By: Rav Yechezkel Yakovson

From the volume of Shmot and onwards, the tribe of Levi emerges as the most  dominant and influential of the tribes. The mantel of leadership is placed  upon the shoulders of Moshe, Aharon and Miraim- the children of Amram and  Yocheved from the House of Levi. Subsequent to the sin of the Golden Calf,  the entire Levite tribe replaces the first-born in regards to performing the  divine service. The verse in Parshat Zot HaBracha encourages the Levites to  instruct the Jewish People in the laws and teachings of the Torah.

This positive mission is difficult to reconcile with the harsh words of  criticism that Yaakov delivered to Shimon and Levi in Parshat Vayechi.  Yaakov referred to the violent natures of Shimon and Levi, cured their anger  and called for their dispersal amongst the various sections of the Jewish  People. Yet, within a short period of time the Levites have assumed the  leadership of the Jewish Nation!

Apparently, Levi paid careful attention to the words of rebuke from Yaakov.  Levi internalized the message. Yaakov remarked that Levi possesses the  quality of zealotry; a fire that rages within the recesses of his soul.  Until that period of time, this tendency was manifested in inappropriate  times and places (towards the inhabitants of Shchem, the mistreatment of  Yosef).

Once Levi became cognizant of this trait, he could utilize it for sacred  purposes. Levi accepted the criticism of his misuse of zealotry. Consequent  to this realization, enthusiasm (hitlahavut) and dedication have become the  hallmarks of the tribe of Levi. The zealotry that the Levites displayed to  counter the sin of the Golden Calf saved the Jewish People. What a sea  change in the attitude towards the Levites from the words of Yaakov in  Parshat Vayechi to the warm blessings of Moshe in Parshat Zot HaBracha!

This concept has relevance for us as well. People differ from each other in  their characters and tendencies.

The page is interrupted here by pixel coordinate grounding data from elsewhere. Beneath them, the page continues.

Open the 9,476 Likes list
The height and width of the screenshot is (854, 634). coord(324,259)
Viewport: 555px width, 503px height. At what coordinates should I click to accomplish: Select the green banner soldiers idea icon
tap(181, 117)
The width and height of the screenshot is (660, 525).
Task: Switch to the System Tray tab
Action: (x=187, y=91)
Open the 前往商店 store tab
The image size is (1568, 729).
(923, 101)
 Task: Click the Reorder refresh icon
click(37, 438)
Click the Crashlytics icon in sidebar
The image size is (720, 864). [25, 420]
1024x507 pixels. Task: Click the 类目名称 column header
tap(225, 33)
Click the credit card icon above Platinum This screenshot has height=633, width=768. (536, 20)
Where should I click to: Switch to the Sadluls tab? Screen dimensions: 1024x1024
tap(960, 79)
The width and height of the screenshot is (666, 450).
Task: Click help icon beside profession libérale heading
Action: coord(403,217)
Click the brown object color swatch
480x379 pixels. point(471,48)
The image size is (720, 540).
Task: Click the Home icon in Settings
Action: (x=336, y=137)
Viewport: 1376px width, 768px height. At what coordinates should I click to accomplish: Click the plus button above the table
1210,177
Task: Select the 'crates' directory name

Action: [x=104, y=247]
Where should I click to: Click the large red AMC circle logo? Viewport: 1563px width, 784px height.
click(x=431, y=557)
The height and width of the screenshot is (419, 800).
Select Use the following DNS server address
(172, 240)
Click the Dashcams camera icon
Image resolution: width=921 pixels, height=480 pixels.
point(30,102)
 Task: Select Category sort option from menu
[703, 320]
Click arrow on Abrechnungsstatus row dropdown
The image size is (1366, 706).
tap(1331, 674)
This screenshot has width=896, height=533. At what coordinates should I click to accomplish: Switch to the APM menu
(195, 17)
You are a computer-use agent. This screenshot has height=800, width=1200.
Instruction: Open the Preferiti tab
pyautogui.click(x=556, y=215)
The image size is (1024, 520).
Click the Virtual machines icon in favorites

All of us contain dominant tendencies and  character traits (middot). Some middot are considered positive; others are  viewed as negative. Yet, they all have a place in the Service of Hashem.

Our initial task is to identify and become familiar with our particular  qualities and tendencies. Afterwards we must control, refine and direct our  energies towards Service of Hashem. This is the intention of the prayer “and  place our portion (chelkaynu- the specific qualitites of each individual) in  Your Torah”.